So our ABP Board have rallied to share their stories of how failure, academic or otherwise, doesn’t  necessarily mean the end of your dreams.

ABP Head of University Accreditation, Dawn Nicholson.

“Failure is something we all experience at some point – and often not just once. Even the most successful people have, generally, failed at something at some point in their life.

The important thing is to try and embrace the failure – but not allow it to define you. Instead try and learn from it. We actually learn more from things that go badly, so start by asking yourself what went wrong. Be honest with yourself in the response and – if this is something in your control – figure out a way to change it. It took me a number of attempts to pass my driving test and, although it hurt and I was embarrassed by failing, I realised afterwards that I simply wasn’t getting enough driving practice to help me get through my first couple of tests. My response was to make sure, when I approached my next test, that I was getting a lot of practice. Not just with my instructor but with family members who were willing (!) to take me out for practice drives.

Remember also that the person who feels the failure most acutely is you. It’s easy to think everyone is looking at you and thinking you are a failure when really they are not, but this can play on your mind. So look out for your next opportunity – whatever that may be, and be positive in believing that next time – whatever it is – you will make a success of it.

Failure can often kick off another – perhaps unanticipated – course of events. Many years ago, I failed to get into one university and ended up going elsewhere. I did OK in my degree, met my partner (still together) and ended up being employed in a great firm to kick start my career. Opportunities did not end because I failed one thing”.

ABP Head of Professional Development, Claire Lish

A nasty bout of glandular fever meant I missed a chunk of sixth form and skidded through my A-Levels in a very mediocre fashion, and I mean very mediocre.  In fairness I had never planned to do A-Levels, I wanted to go to Art School, but the head of sixth form was ferocious and ambitious so we all had to apply.  Come results day I was straight on the phone for clearing.

Top of my list was Staffordshire University, who were launching an undergraduate degree in Psychology that year which at the time I considered to be a decent consolation for not getting to go to Art College!  By chance I got through to a wonderful man called Professor Jim Zacune, and we had the most leisurely chat.

Jim seemed completely unconcerned about the fast pace of the day and was so generous with his time.  At the end of the call my place was confirmed.  The degree did not even have Graduate Basis for Registration with the BPS when I started, and I remember all of us celebrating when it was announced that it had been achieved halfway through the first year!

I had a fabulous time at Staffordshire, where I made lifelong friends.  I was rubbish at statistics and used to park myself outside Professor David Clark Carter’s office every Friday and plague him with dumb questions which he would patiently explain for me, and I would then forget by the following Friday.

Despite my disappointment about Art College, this did end up being the right path for me and I have had a wonderful career.  I did my MSc about 10 years later and now I am working slowly through my QOPII.

However, what I wish people realised is that especially today, university is not the only path or the best path to take when you finish your A-Levels.  The Apprenticeship route is really something these days and the chance to earn as you learn is compelling.  I think that if I had my time again, my head would have been turned by some of these opportunities to achieve vocationally valuable qualifications while NOT getting into debt.  Including this one:

I am still rather rubbish at stats, and I like to remind myself of the Samuel Beckett quote, “Ever tried. Ever failed. No matter. Try again. Fail again. Fail better.”.. I pride myself on having been a failure many times over in my life, and the trick is to keep on trying, and maybe even failing again, so if you didn’t get the results you hoped for last week, its not the end of your journey, it is just a fork in the road.  Good luck, get out there and fail harder – it’s the only way forward!

* **Supplied material**:
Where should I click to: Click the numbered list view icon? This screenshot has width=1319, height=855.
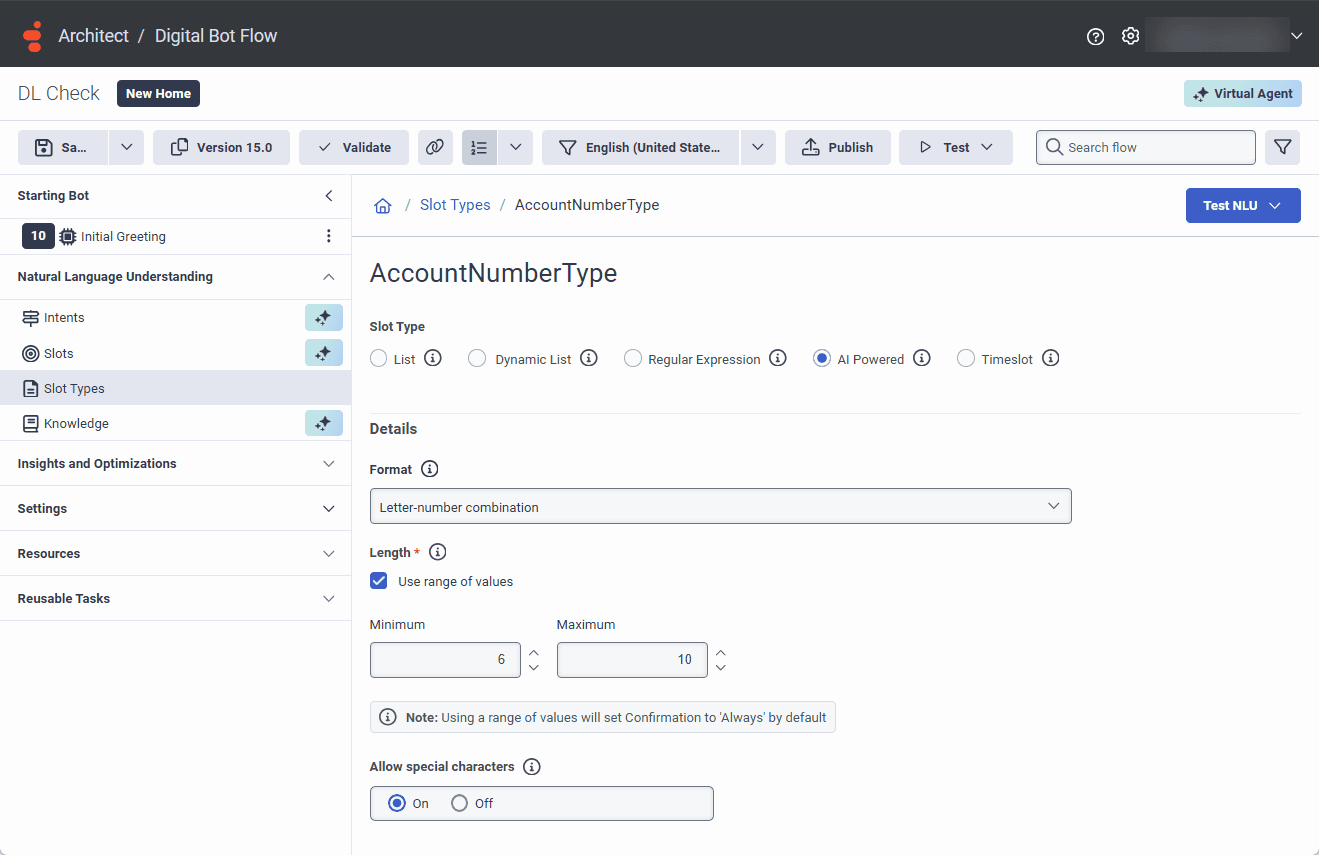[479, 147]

---

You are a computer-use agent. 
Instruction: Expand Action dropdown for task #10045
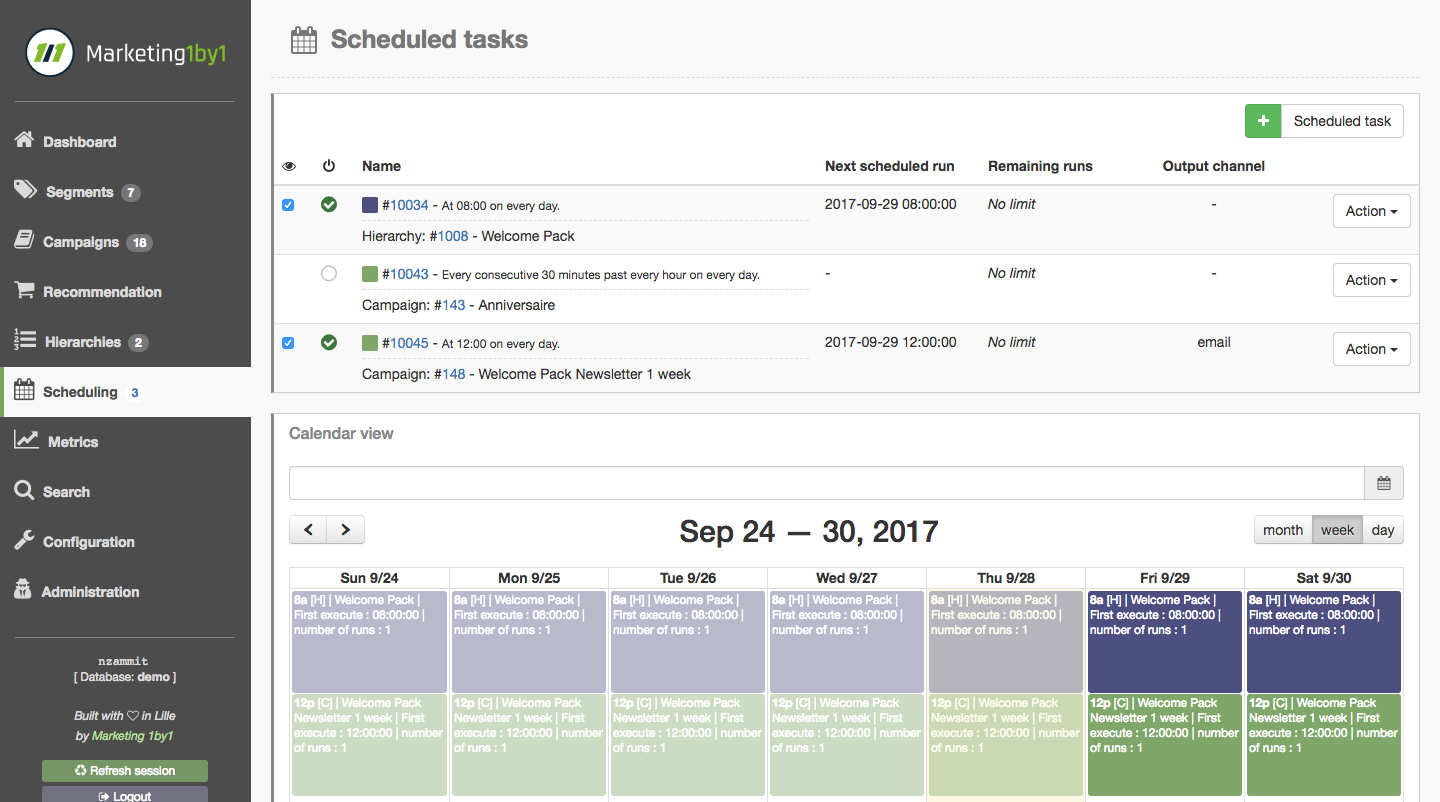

* * *

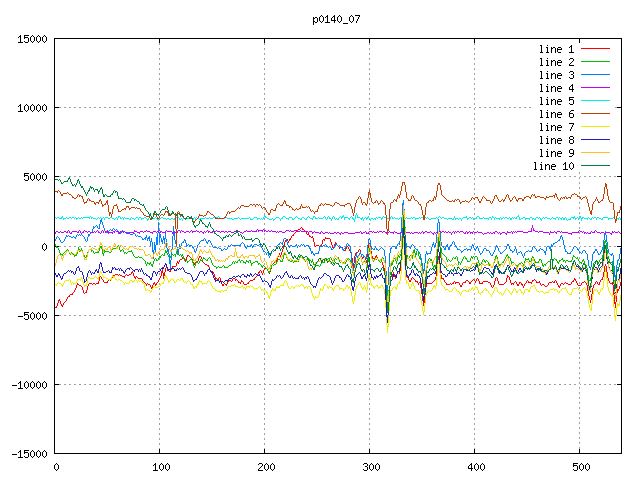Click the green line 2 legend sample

* **Exercise details**:
Reproduce the passage about failure word for word, starting at the words "I had a fabulous" and stopping after "the following Friday.".

* **Response below**:
I had a fabulous time at Staffordshire, where I made lifelong friends.  I was rubbish at statistics and used to park myself outside Professor David Clark Carter’s office every Friday and plague him with dumb questions which he would patiently explain for me, and I would then forget by the following Friday.